Henri Parisot (1881–1963) was a French general during the First World War (1914–1918) and Second World War (1939–1945).

Parisot fought with the infantry during the First World War. In February 1918, he was appointed attaché to the Italian general headquarters. In April, he was moved to the newly established allied headquarters of Ferdinand Foch. He remained with the French headquarters in occupied Germany until December 1925. Following this, he was given command of a regiment until 17 June 1933, when he was sent to Rome as military attaché at the French embassy.

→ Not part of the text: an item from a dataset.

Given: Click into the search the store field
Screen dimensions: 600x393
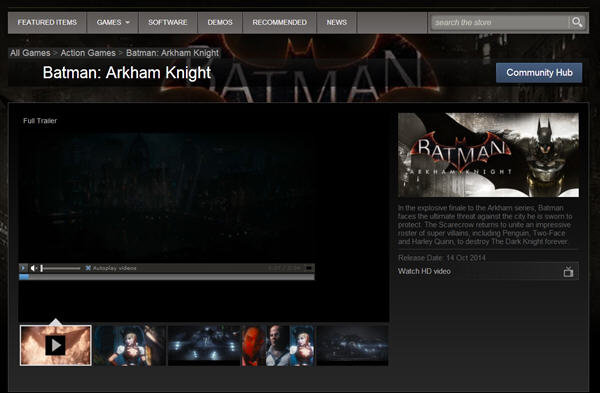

As attaché at Rome, Parisot advocated détente with Italy. This policy was at odds with that favoured by the Deuxième Bureau (the French intelligence agency). As a result, Parisot found his communications with the Bureau stymied. He was still attaché at Rome when Italy declared war on France on 10 June 1940. He was repatriated and then selected as one of the French delegates that formally negotiated and signed the armistice with Germany on 22 June and the armistice with Italy on 24 June.

After the armistice with Italy, Parisot was sent to Turin as deputy chief of the French delegation to the Italian Armistice Commission. He was valued because he had a good relationship with the Italian chief-of-staff, Marshal Pietro Badoglio, going back to their time at the allied headquarters under Foch in 1918.